Format the entries below as a JSON list of strings, starting at the first line and ending at the line that contains "click(57, 343)", with one string per line and blank lines omitted. Leave the pictures out of the list.

====

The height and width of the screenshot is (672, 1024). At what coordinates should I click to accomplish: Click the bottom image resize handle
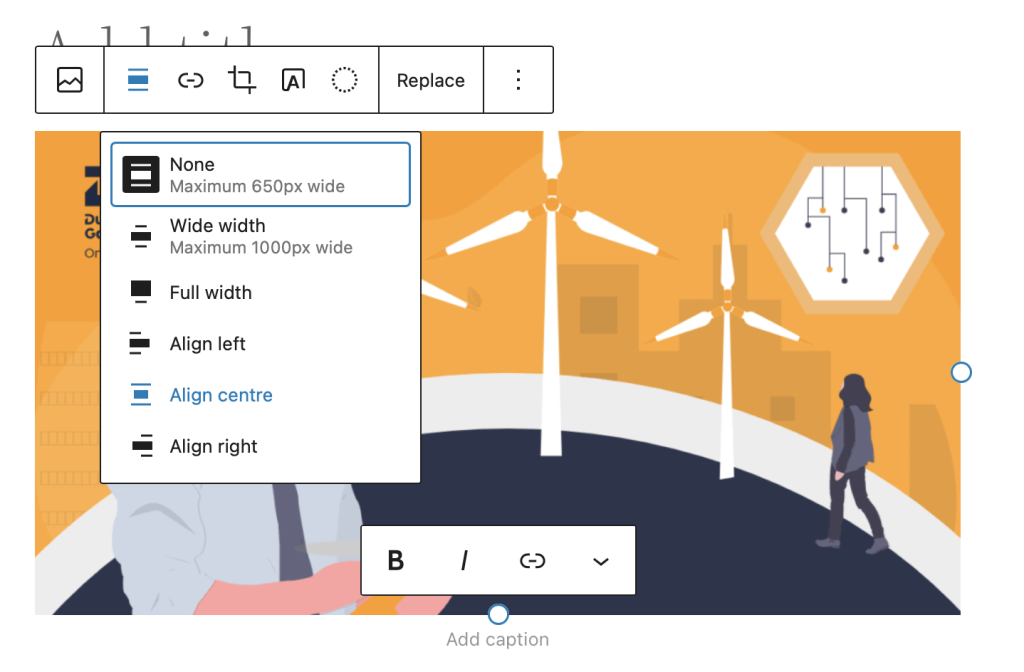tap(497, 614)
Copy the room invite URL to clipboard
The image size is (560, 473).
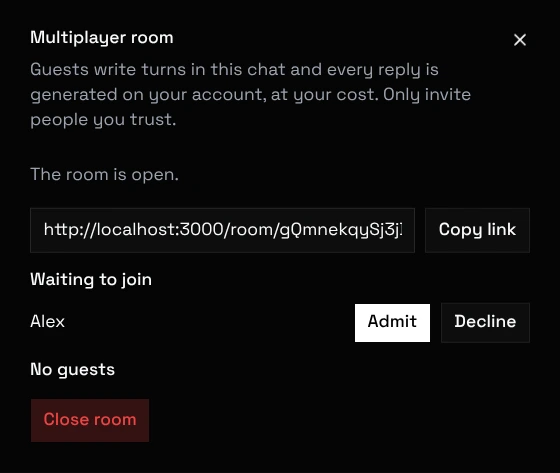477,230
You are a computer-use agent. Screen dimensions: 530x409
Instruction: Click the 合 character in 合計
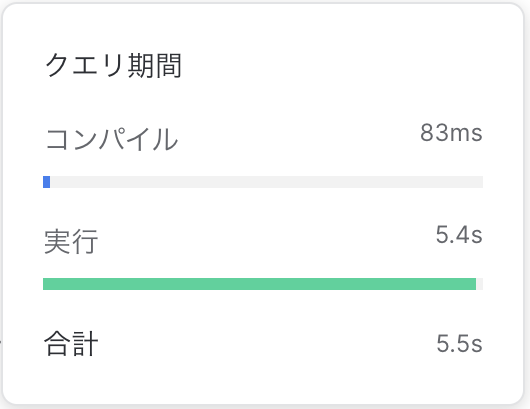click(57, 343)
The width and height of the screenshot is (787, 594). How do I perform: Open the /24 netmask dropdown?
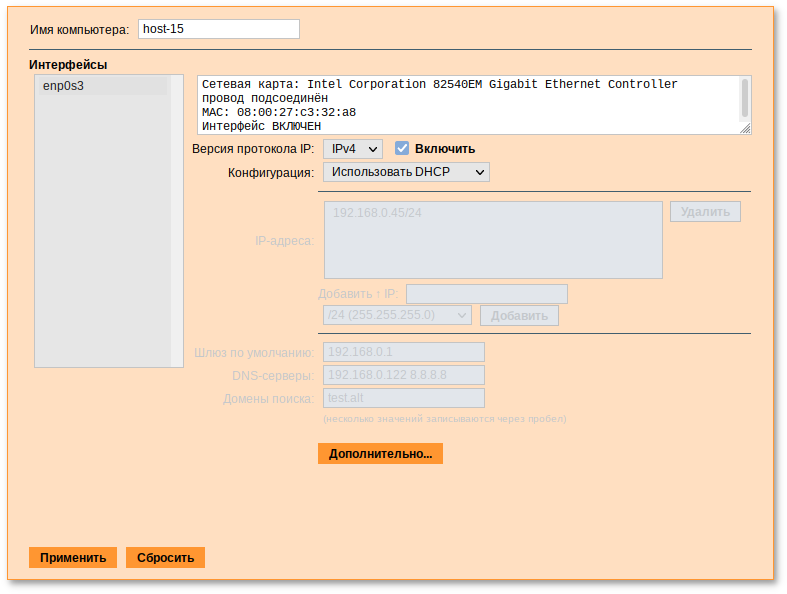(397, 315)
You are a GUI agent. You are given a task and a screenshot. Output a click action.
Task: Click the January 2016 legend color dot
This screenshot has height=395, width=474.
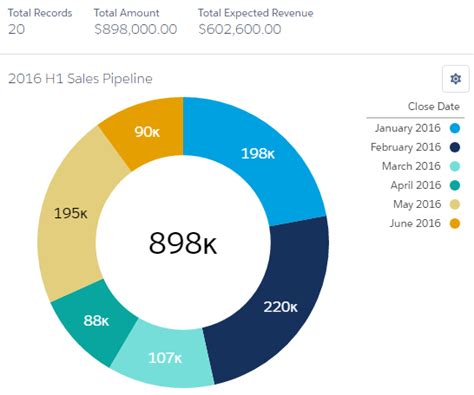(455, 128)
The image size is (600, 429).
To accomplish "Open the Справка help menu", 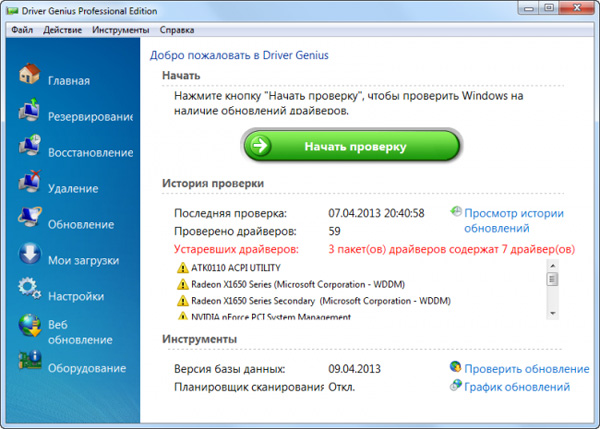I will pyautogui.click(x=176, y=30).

====

**ANSWER IN FULL:**
[
  "The height and width of the screenshot is (672, 1024). At what coordinates should I click to accomplish: Click the bottom image resize handle",
  "tap(497, 614)",
  "Copy the room invite URL to clipboard",
  "The image size is (560, 473).",
  "477,230",
  "You are a computer-use agent. Screen dimensions: 530x409",
  "Instruction: Click the 合 character in 合計",
  "click(57, 343)"
]